**Supplied text**:

5. The Purchaser may withdraw from the contract if the execution of a part of the delivery of an order becomes impossible and he has a justified interest in the refusal of
the partial delivery. If this is not the case, the Purchaser has to pay the contract price equivalent to the partial delivery. This also applies in case of our inability. If
impossibility or inability occurs during the acceptance delay or if the Purchaser is solely or mainly responsible for these circumstances, he shall remain obligated to
payment.
6. If the Purchaser, after the due date, sets an adequate time limit for us for the performance and this term is not adhered to, the Purchaser shall be entitled to withdraw
from the contract. He shall be obligated to declare in an appropriate timeframe upon our request, whether he is exercising his right of withdrawal. Upon such
withdrawal, the Purchaser may claim compensation for actual loss and expense sustained as a result of our non-performance, which was foreseeable at the time of
conclusion of the contract and resulting from the usual course of events, subject always to the limitations set out in § 8 of this General Terms and Conditions of Sale.
7. All claims resulting from delay in delivery or non-delivery shall be exclusively determined in accordance with § 8 of this General Terms and Conditions of Sale.

Seite 1 von 3 www.leistritz.com


§ 4 Transfer of Risk, Acceptance, Delay, Part- and Over-Deliveries
1. Lacking special agreement, EX WORKS terms shall apply, in which case the risk shall be transferred to the Purchaser when we notify the Purchaser that the Goods are
available for collection.
2. If a different INCOTERM has been agreed upon by the parties, risk shall be transferred to the Purchaser upon delivery of the Goods according to that INCOTERM, or if
the Purchaser wrongfully fails to take delivery of the Goods, at the time when we have tendered delivery of the Goods. 2. The Purchaser is deemed to have accepted
the Goods when the Goods have been delivered to him and he does any act in relation to them which is inconsistent with our ownership of the Goods. The Purchaser
may not refuse acceptance in case of a non-significant defect.
3. We are obligated, at the request and expense of the Purchaser, to take out an insurance against fire. The Purchaser is at liberty to take out additional insurance
himself.
4. Acceptance shall be deemed effected if Purchaser does not accept the delivery item (or parts thereof) despite acceptance duty within a reasonable period of time set
by us. If shipment and/or acceptance of the delivery item is delayed due to reasons, for which the Purchaser is responsible (delay of acceptance), he will be charged,
irrespective of other legal claims, commencing 14 calendar days from the notification of shipment and/or readiness to accept all (storage) expenses incurred due to
the delay. Unless the Purchaser can demonstrate a lower damage or no damage at all, these amount to at least 0.5% of the invoice amount for the non-accepted
delivery item for each month thereof, however a maximum of 5% of the individual invoice amount. We reserve the right of proof of a higher (storage-) expense. In
addition, we reserve the right to:
a) sell the Goods at the best price readily obtainable and (after deducting all reasonable storage and selling expenses) account to the Purchaser for the excess over the
price under the contract provided the price has been paid in cleared funds in full or charge the Purchaser for any shortfall below the price under the contract as the
case may be; or
b) terminate the contract and claim damages.

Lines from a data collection
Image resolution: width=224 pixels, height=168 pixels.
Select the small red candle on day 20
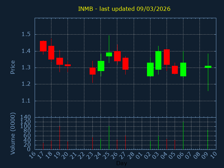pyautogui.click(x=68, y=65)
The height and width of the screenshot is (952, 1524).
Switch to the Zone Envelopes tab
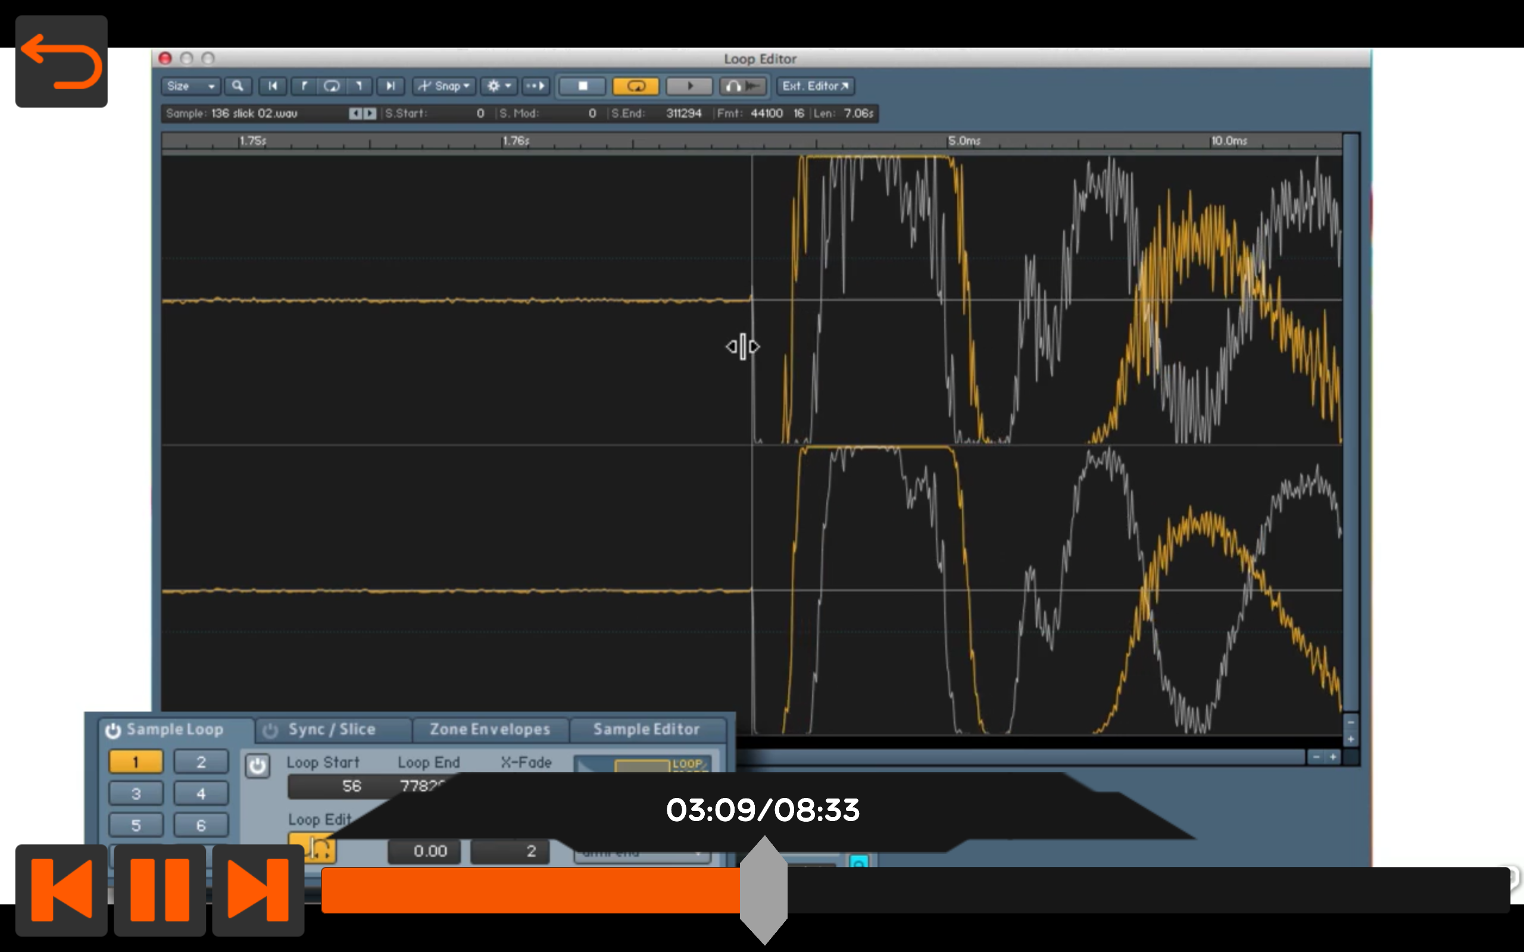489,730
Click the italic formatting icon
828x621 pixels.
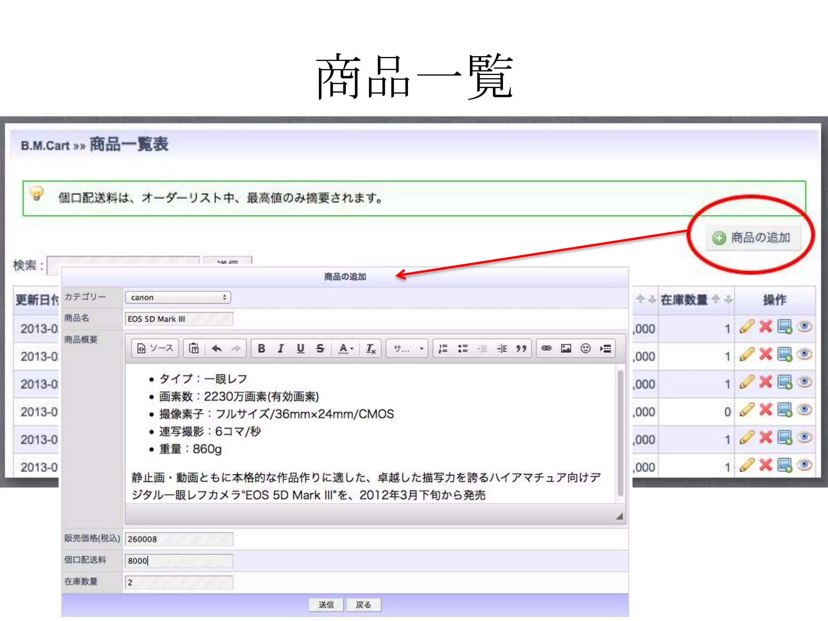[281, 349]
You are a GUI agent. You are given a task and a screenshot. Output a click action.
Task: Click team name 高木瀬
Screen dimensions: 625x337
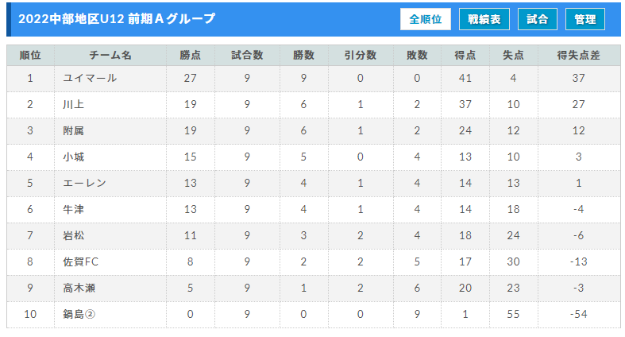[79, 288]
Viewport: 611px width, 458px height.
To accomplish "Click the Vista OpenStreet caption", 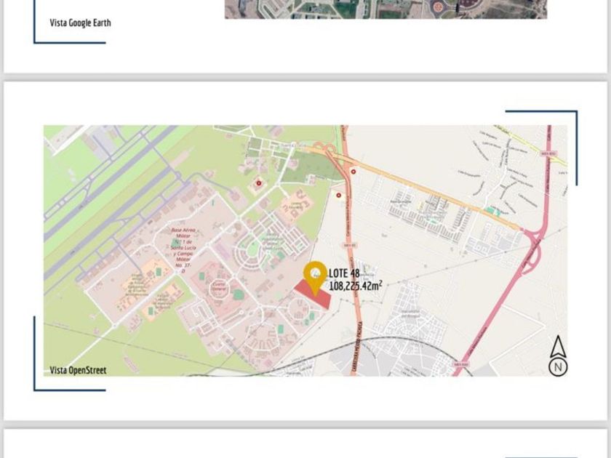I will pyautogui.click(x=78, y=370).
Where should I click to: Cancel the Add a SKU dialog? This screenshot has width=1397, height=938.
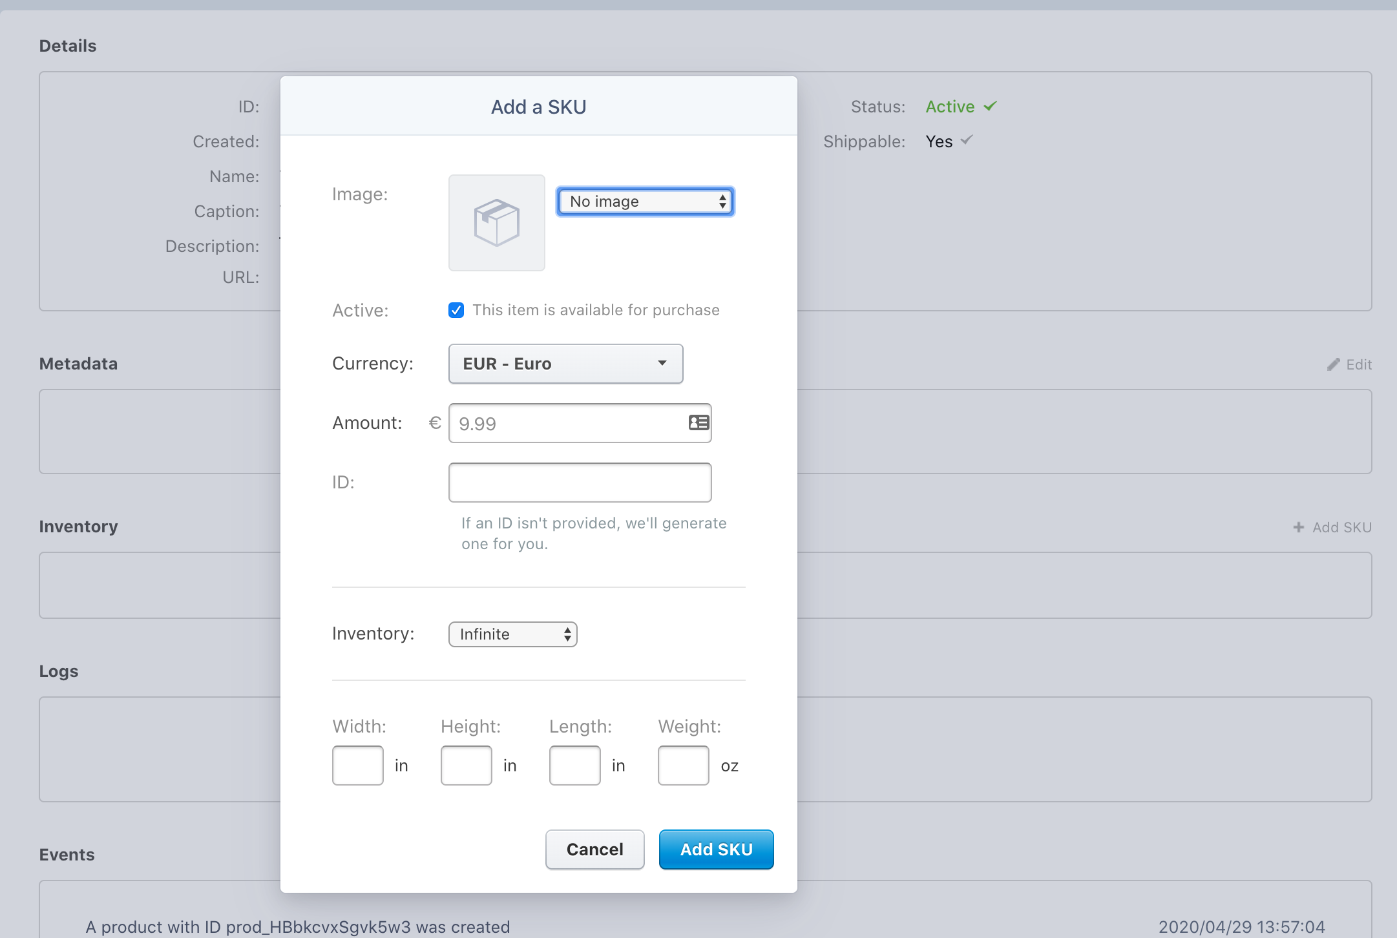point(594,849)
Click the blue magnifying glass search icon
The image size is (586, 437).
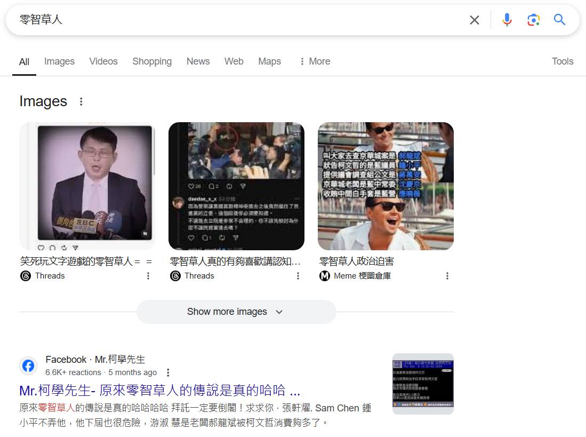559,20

**What the task requires**:
In the terms-of-sale excerpt, what is the maximum storage charge for a delivery item the Purchaser has not accepted?

**Response to the task**:
5% of the individual invoice amount.